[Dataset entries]
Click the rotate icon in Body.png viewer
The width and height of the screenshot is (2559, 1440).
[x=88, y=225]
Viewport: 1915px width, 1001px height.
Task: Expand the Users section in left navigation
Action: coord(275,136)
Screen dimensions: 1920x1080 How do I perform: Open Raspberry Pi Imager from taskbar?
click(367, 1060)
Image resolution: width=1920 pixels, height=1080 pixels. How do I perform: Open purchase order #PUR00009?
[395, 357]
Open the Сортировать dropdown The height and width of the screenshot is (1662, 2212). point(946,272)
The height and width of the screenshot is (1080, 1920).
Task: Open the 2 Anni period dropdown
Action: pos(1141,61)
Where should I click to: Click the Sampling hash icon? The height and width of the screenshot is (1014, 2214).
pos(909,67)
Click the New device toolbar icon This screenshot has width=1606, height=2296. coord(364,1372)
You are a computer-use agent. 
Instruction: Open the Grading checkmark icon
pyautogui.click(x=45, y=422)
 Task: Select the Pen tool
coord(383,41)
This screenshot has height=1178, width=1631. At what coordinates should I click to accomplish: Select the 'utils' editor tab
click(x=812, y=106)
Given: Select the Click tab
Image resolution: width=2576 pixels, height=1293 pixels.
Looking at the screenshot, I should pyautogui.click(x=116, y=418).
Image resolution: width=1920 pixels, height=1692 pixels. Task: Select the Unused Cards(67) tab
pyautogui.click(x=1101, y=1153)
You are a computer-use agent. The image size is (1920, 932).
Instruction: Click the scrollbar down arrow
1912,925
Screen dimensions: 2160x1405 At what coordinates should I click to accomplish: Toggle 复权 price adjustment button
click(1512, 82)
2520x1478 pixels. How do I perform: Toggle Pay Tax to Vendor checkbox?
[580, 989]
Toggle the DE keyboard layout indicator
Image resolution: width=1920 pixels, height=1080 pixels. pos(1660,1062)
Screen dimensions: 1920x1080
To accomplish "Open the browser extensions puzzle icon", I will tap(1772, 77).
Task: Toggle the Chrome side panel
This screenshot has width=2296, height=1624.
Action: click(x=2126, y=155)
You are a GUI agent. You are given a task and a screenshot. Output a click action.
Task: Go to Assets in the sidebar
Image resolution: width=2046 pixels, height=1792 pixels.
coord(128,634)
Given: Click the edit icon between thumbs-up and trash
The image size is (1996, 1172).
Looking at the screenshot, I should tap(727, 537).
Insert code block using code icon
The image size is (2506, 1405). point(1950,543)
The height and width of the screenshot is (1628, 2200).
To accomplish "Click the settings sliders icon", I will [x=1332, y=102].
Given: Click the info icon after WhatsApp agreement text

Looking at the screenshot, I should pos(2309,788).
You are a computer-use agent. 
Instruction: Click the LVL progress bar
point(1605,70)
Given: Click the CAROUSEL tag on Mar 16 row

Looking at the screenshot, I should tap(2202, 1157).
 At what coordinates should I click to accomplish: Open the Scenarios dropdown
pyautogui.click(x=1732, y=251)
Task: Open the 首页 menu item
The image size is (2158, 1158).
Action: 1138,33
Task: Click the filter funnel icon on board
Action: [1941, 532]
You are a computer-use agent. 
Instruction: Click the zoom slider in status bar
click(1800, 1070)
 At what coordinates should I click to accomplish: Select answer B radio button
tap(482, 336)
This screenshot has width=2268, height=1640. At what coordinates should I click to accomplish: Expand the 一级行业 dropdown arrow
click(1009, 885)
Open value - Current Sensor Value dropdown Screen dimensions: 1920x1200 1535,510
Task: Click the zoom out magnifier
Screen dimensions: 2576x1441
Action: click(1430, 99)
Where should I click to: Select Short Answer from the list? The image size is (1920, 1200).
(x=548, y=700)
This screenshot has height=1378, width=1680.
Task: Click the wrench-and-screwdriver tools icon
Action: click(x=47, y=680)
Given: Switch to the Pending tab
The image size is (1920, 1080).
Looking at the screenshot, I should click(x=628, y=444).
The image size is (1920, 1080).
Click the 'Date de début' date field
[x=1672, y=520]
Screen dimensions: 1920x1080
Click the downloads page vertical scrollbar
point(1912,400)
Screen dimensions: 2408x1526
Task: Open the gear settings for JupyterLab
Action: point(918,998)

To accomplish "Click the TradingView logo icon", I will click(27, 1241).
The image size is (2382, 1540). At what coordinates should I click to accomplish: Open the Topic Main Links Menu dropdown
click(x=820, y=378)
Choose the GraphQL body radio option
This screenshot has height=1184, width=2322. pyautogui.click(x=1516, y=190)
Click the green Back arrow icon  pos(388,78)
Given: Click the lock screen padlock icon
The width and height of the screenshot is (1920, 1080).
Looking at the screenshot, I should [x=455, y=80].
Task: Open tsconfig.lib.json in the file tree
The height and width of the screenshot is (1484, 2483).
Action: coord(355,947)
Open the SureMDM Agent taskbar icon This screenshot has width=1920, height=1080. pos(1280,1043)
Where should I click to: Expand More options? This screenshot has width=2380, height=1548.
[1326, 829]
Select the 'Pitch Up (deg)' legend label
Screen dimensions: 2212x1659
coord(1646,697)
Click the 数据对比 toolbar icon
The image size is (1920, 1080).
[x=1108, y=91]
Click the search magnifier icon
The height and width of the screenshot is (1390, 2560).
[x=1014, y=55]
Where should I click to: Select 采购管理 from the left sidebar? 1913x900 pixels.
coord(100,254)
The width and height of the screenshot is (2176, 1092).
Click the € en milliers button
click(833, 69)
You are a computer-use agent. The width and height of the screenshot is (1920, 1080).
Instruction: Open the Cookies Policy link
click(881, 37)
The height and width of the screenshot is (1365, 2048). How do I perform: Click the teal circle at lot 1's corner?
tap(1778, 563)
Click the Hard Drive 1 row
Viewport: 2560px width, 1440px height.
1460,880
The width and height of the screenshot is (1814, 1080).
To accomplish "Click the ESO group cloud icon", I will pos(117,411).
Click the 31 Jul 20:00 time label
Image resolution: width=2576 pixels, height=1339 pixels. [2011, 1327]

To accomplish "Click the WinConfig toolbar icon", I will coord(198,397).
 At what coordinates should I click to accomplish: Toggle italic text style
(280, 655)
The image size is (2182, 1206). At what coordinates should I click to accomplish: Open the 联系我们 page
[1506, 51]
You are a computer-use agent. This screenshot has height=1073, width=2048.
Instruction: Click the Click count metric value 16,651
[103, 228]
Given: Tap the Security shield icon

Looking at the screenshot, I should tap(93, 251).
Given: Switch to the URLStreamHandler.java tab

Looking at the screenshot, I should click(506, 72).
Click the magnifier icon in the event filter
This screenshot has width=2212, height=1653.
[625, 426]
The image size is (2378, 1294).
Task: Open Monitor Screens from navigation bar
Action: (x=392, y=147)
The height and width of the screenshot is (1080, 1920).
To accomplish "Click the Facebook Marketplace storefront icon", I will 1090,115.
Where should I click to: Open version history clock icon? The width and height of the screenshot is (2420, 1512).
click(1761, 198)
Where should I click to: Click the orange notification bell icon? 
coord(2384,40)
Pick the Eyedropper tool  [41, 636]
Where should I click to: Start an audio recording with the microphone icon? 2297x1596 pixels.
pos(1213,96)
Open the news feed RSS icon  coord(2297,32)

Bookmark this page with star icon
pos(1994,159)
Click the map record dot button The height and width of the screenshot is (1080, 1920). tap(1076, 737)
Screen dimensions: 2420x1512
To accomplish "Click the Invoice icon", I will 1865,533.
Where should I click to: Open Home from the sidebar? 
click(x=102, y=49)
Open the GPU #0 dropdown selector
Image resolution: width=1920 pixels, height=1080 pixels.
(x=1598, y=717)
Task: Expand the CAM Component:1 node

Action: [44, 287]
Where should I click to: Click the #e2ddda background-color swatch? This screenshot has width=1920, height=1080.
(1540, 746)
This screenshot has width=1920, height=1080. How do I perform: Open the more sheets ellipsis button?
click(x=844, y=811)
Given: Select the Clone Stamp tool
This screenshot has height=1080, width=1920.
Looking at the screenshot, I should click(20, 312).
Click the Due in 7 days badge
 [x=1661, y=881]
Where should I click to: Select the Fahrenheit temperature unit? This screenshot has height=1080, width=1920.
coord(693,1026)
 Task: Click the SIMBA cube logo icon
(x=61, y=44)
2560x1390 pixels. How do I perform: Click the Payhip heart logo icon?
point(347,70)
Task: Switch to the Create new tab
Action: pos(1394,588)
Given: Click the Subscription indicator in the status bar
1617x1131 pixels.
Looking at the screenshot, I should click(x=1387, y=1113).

• [REQUIRED WORK]: Check the entries above line by line and return each one containing the word "toolbar".

• [RESULT OF THIS EXERCISE]:
Click the New device toolbar icon This screenshot has width=1606, height=2296. coord(364,1372)
Click the 数据对比 toolbar icon
To accomplish "Click the WinConfig toolbar icon", I will coord(198,397).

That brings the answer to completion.